Though the streets of Cairo, Algiers and other Arab cities around the region were calm, the acts of self-immolation served as a reminder that the core complaints of economic hardship and political repression that led to the Tunisian uprising resonated strongly across the Middle East.
“You have leaders who have been in power for a very long time, one party controlling everything, marginalization of the opposition, no transfer of power, plans for succession, small groups running the business, vast corruption,” said Emad Gad, a political scientist at the Ahram Center for Political and Strategic Studies. “All of this makes the overall environment ripe for an explosion at any second.”
But while there is widespread anticipation about a revolutionary contagion, particularly in Egypt and Algeria, where there have been angry and violent protests, political analysts said that each country is different, making such conclusions premature. Egypt lacks the broad and educated middle class of Tunisia, while in Algeria the middle class failed to join the angry young men in rioting, regional experts said.
In Jordan, an Islamist opposition party, the Islamic Action Front, issued a demand that the offices of prime minister and other high officials be made elective instead of appointive, as they are now. But like the other outbursts, it quickly died away.
“For all the sound and fury, it doesn’t look like much political dividend will come out of what happened in Algeria, in the short term,” said Hugh Roberts, an independent scholar and a specialist on North Africa based here. “It looks like it has gone quiet. It was a big blast of angry, hot air, but in an unfocused way, which leaves most things the same.”
So for now, the most pronounced impact from the unexpected Tunisian uprising is a lingering sense of uncertainty. That is itself either unnerving or exhilarating, depending on one’s perspective, in a region sitting on the fault lines of religious strife, political repression and economic uncertainty, experts said.
“We did not expect Tunisia to go the direction it has. Who had Tunisia on the mind a few weeks ago?” said Amr Hamzawy, research director with the Carnegie Middle East Center in Beirut. “The ingredients are partially there for it to happen again, but we just do not know.”
Some Arab leaders have ordered security crackdowns to keep calm in the streets, and offered some symbolic gestures.
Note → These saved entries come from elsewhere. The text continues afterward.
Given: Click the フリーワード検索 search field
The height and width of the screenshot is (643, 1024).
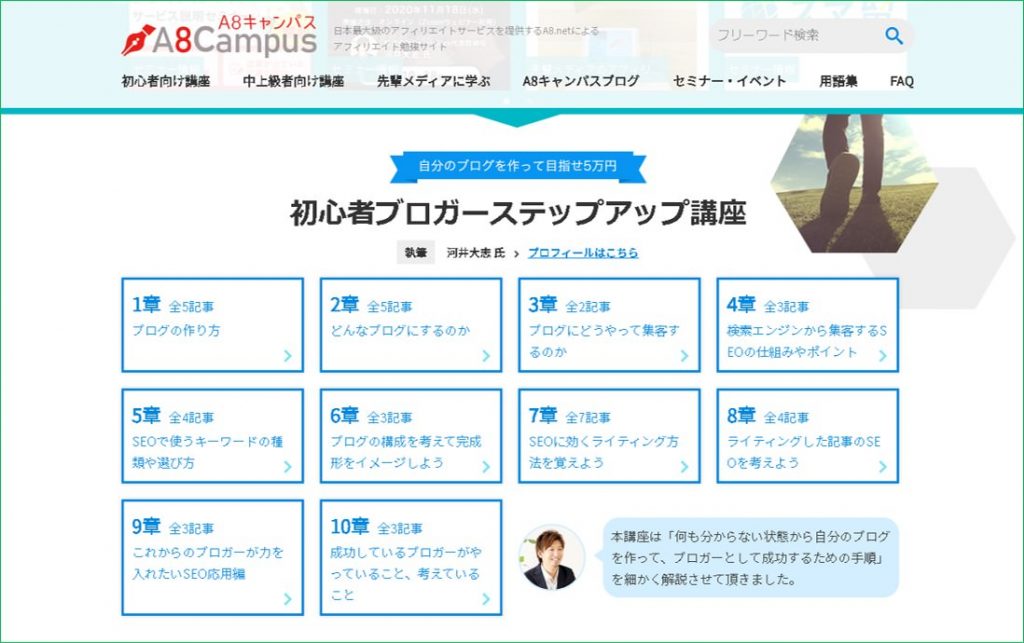Looking at the screenshot, I should [790, 36].
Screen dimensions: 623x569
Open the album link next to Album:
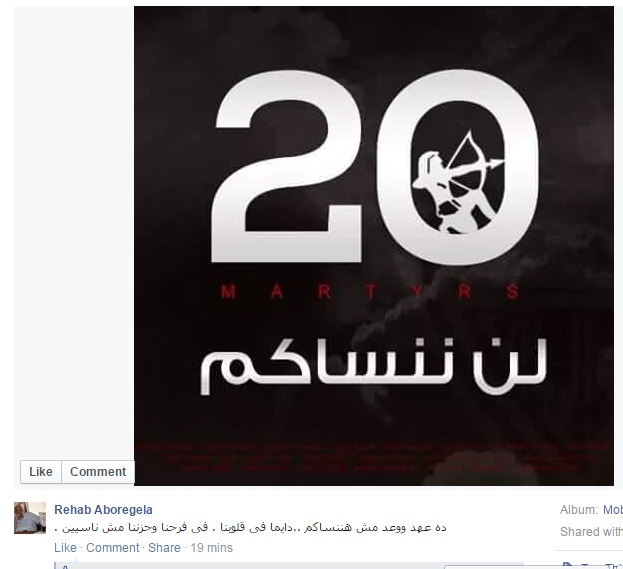(x=613, y=509)
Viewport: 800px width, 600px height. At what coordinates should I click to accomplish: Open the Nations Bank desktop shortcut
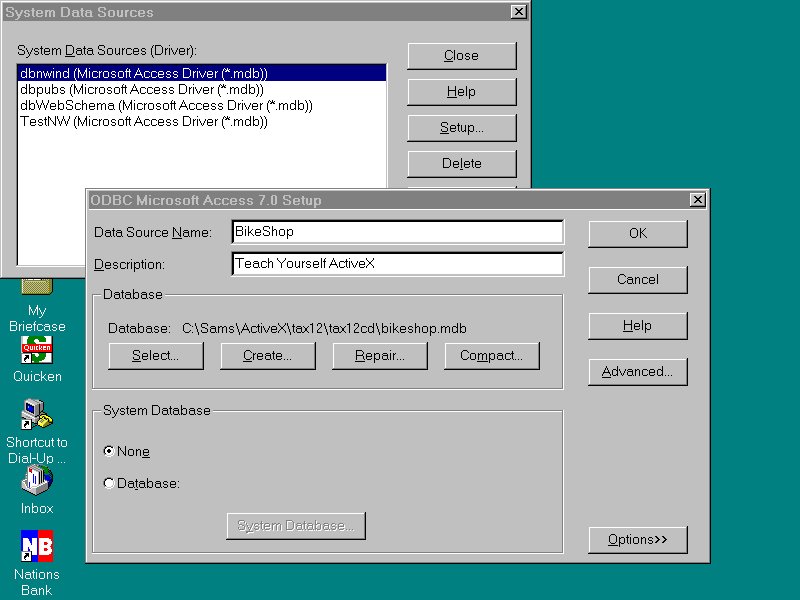[x=37, y=546]
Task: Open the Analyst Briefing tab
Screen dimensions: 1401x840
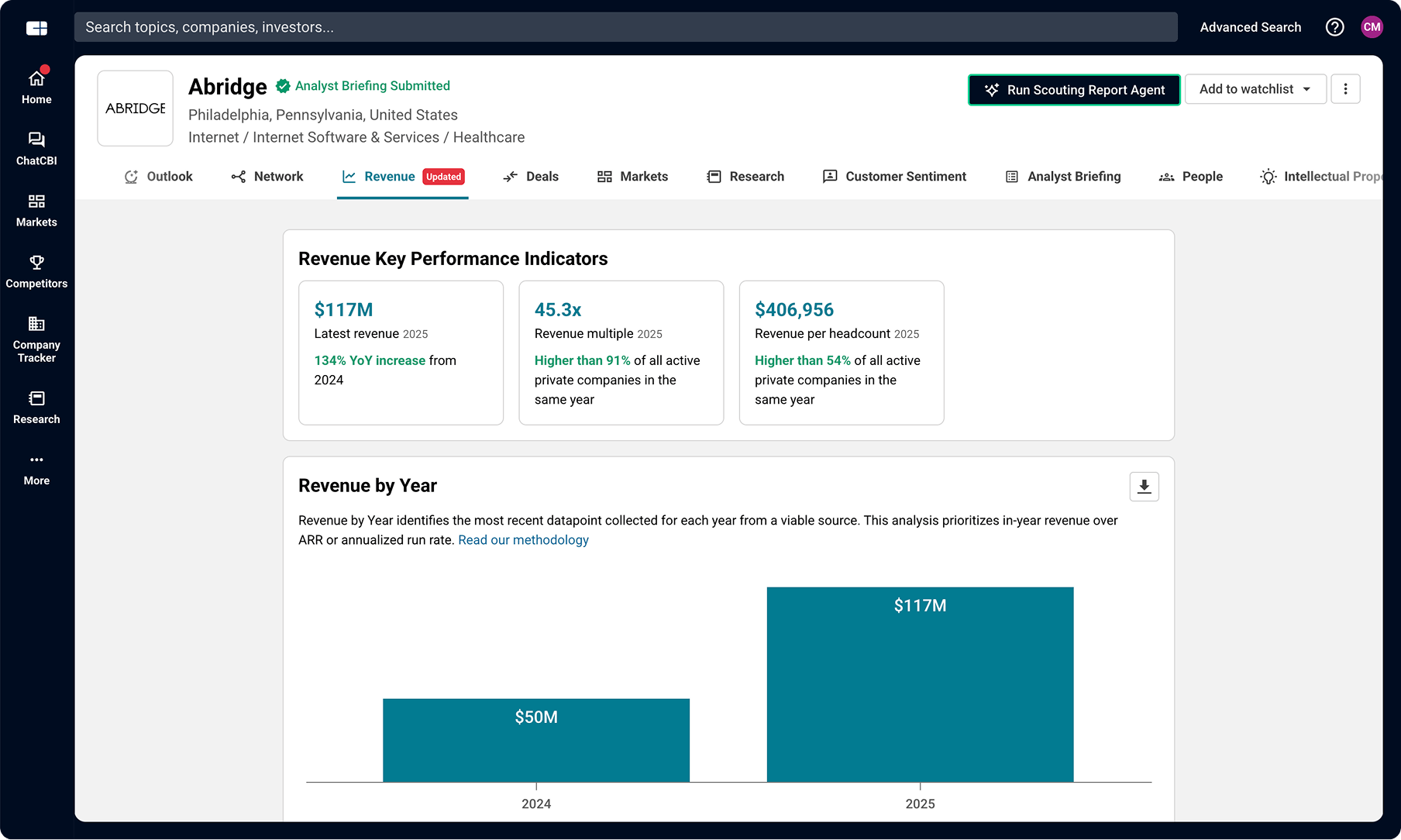Action: tap(1063, 177)
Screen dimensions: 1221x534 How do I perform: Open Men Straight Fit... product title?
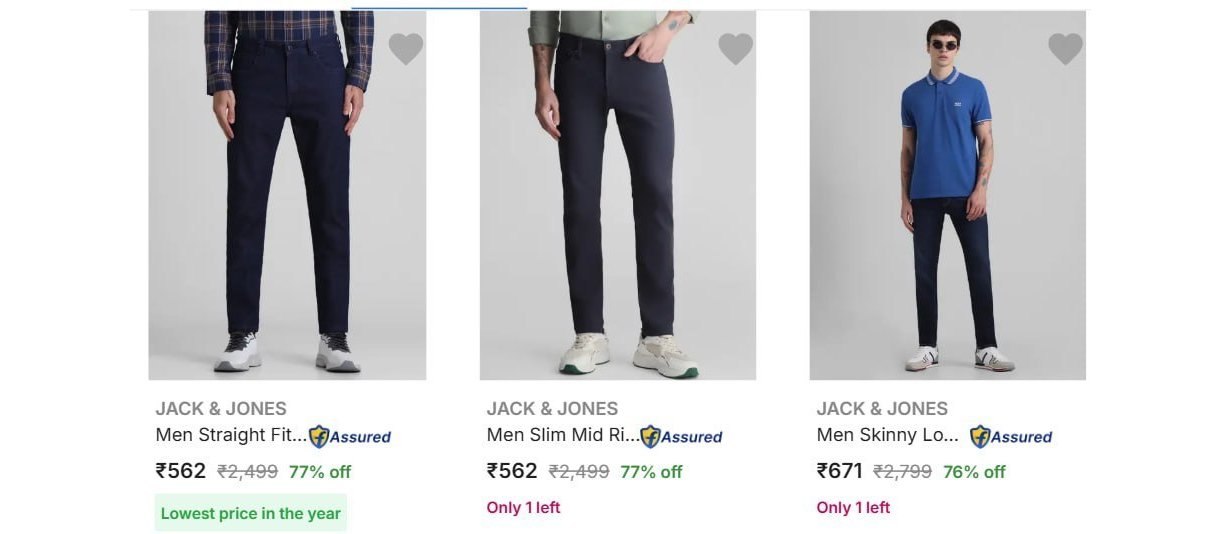click(x=231, y=435)
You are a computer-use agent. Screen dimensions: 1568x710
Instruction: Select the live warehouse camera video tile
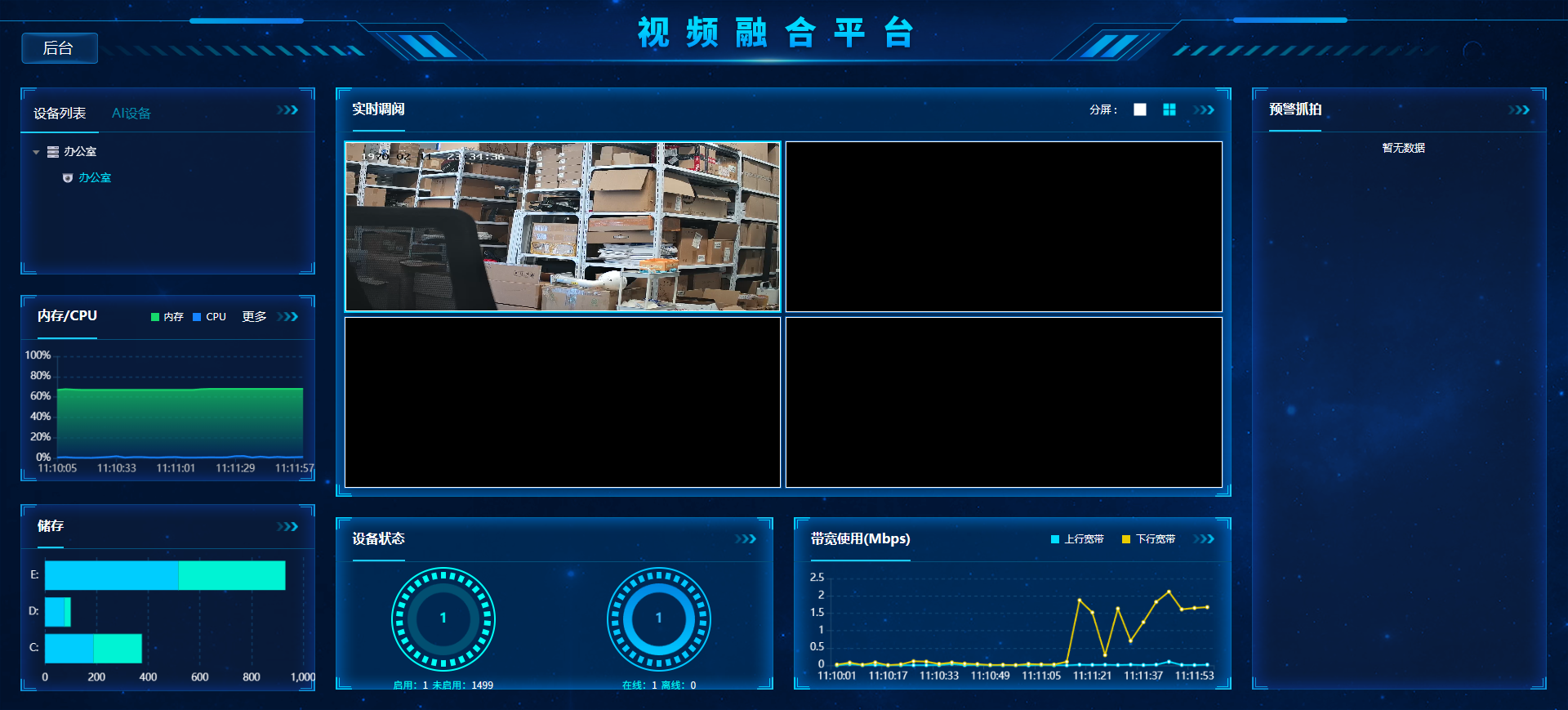[x=563, y=227]
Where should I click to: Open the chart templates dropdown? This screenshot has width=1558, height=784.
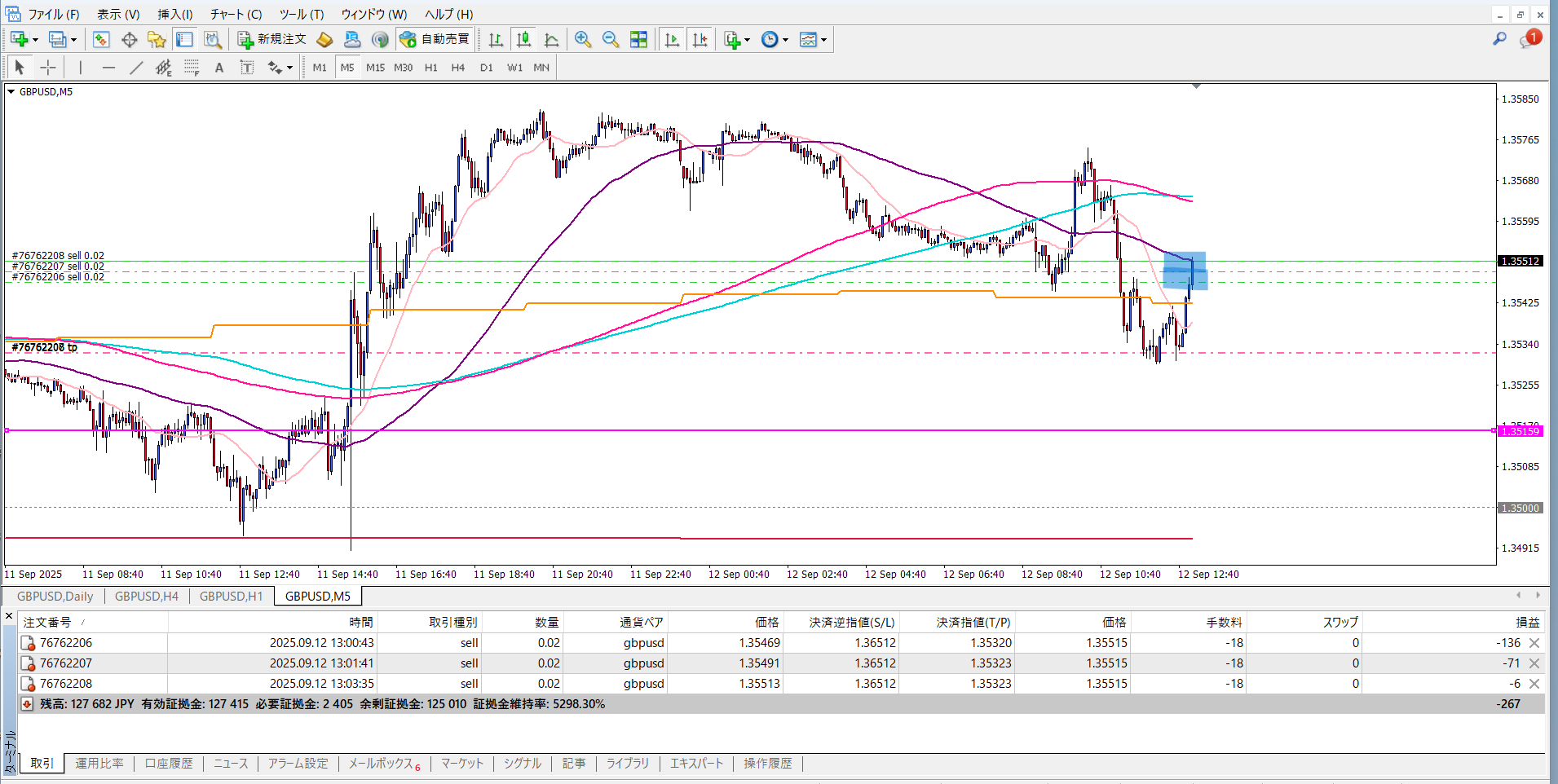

In Syria, President Bashar al Assad backed off the imposition of austerity measures. In Kuwait, the emir doled out money.
In Egypt, where organizers are calling for a nationwide protest on Jan. 25, officials struggled to project a sense of calm and normalcy, while stepping up talk of economic reform and government accountability. Arab leaders have also said they will focus on combating unemployment when they meet later this week at an economic summit meeting in the Red Sea resort of Sharm el Sheik.
Fahmy Howeidy, an Egyptian political expert and newspaper columnist, said that while he did not believe conditions were ripe for a similar uprising in Egypt, the government was keenly aware that “what happened in Tunisia has definitely created a different atmosphere. It convinced people that they can revolt in the streets, and that these regimes are not as strong or as mighty as they appear.”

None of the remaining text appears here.